● **SOURCE EXTRACT**:

>> begin

# Megaman 2&3: 2P co-op



## gbaboxds (Jan 19, 2009)

Lots of people go through the trouble of editing sprites or whatever in megaman, sonic, and mario, yet nobody ever seems interested to play them.  But someone is turning F-Zero for the snes into a 2P game. And they are successful at it. Check it out: http://fzerovs.blogspot.com/ (just news and videos, this is not a link to a rom). Even the guy who is working on Mario Fusion (I'm sure many have heard of it) - he is another one who is very successful at it. It is popular and many want to play his game. These people think outside the box.

Why hasn't someone made Megaman 2P? And I don't mean like super mario where you take turns. I mean co-op like contra. Think about it, a color swap of the Blue bomber.  Leave all the game music, sounds, enemies, and stages alone, just make 1st player is Red megaman, and 2nd player is green megaman. The greatest megaman games of all time shared with your friends.....

AND any turn-based or co-op 2P game (nes, snes) can be played and shared with a friend online through Kaillera.

This idea is better than any of these titles below. Think of how many Megaman fans there are. VGMusic.com - most of the sequencers there love megaman more than any other game.

And nobody has thought of this but me?????????????
Think of how many 1Player games would be even awesomer 2Players. Come on someone....


LOOK AT these fake megaman titles below you can play:
Megaman - Wily's Conquest V0.46 by Clomax Dominion        
Megaman 1977        
Megaman 9 Demo 1 NTSC        
Megaman 9 Demo 1 PAL        
Megaman 9 Demo 2 NTSC        
Megaman 9 Demo 2 PAL        
Megaman Alpha        
Megaman Bad Hair Day        
Megaman by Googie        
Megaman Double Team 3        
Megaman EX V1.0 by The Elite Hacking Force        
Megaman II - The Revenge of the Eight Robot Masters        
Megaman II Remix        
Megaman II Semi Evil 
Megaman III Challenge Stage 1        
Megaman III Enhanced        
Megaman in Icarus World        
Megaman in the Mushroom Kingdom           
Megaman IV - Gadget Master        
Megaman Jet Demo by Chris Covell        
Megaman NEO        
Megaman Plus 3        
Megaman Plus by Hyper MM Z        
Megaman Plus V1.0 by Clomax Dominion        
Megaman Showdown I        
Megaman Showdown VI        
Megaman UDX        
Megaman Ultra              
Megaman V Debug        
Megaman V Fly by Matrixz        
Megaman V Random Palette by Matrixz        
Megaman V Remix by Matrixz        
Megaman V Showdown by Matrixz        
Megaman V Time Attack V0.311 by Matrixz           
Megaman Vortex Old Demo ReReleased        
Megaman Wily's Conquest 2 v0.71b


----------

>> end

● **WHAT THE TASK REQUIRES**: From the Megaman co-op thread, extract word for word the passage starting with "AND any turn-based" and going on through "this but me?????????????".

● **GIVEN INFORMATION**:
>> begin

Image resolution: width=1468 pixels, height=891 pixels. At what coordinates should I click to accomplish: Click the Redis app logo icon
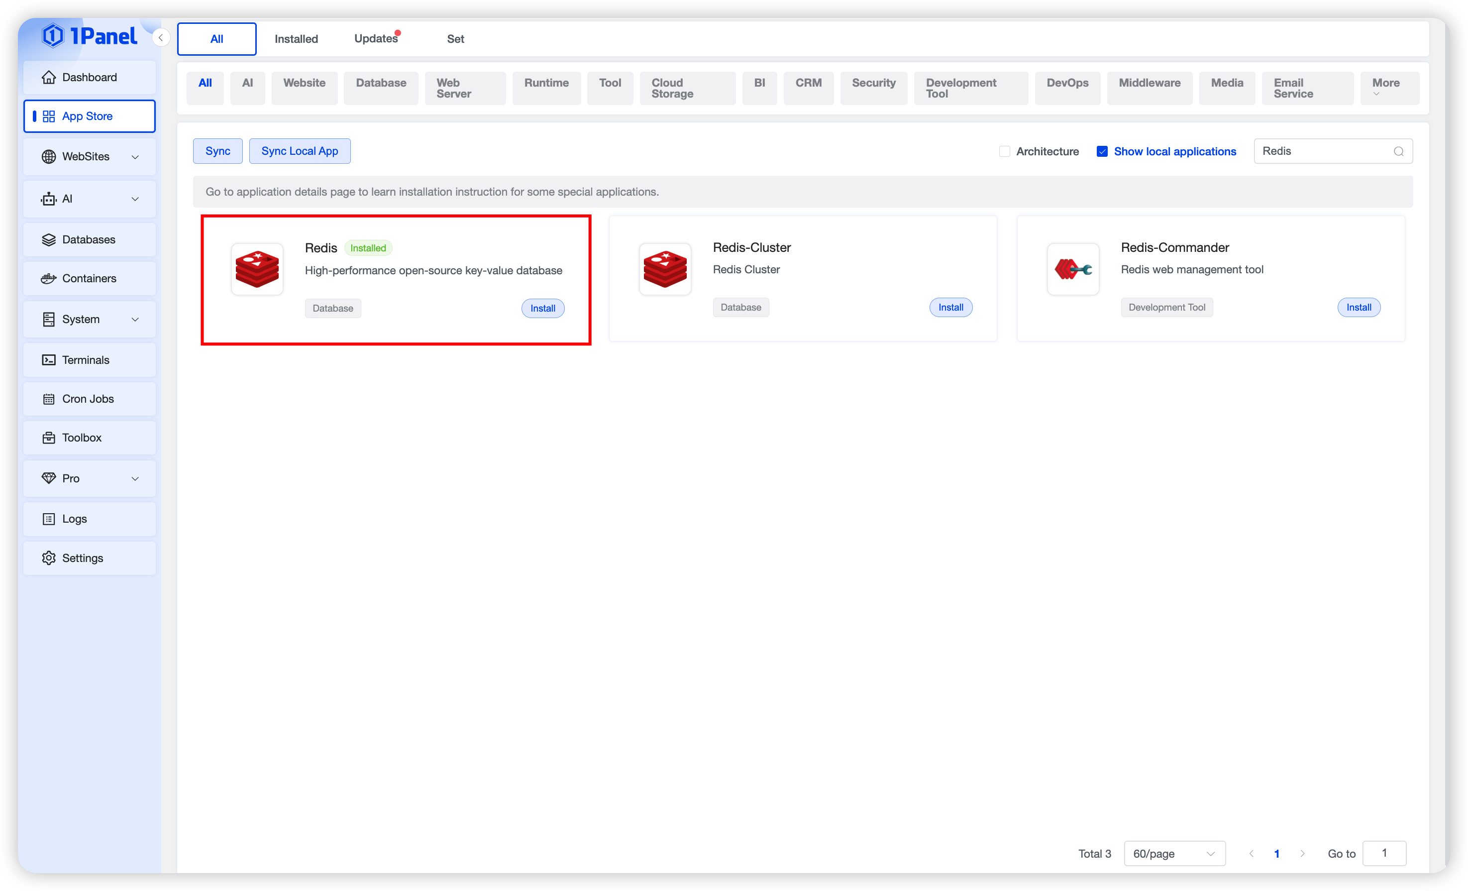point(257,269)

>> end

● **OUTPUT**:
AND any turn-based or co-op 2P game (nes, snes) can be played and shared with a friend online through Kaillera.

This idea is better than any of these titles below. Think of how many Megaman fans there are. VGMusic.com - most of the sequencers there love megaman more than any other game.

And nobody has thought of this but me?????????????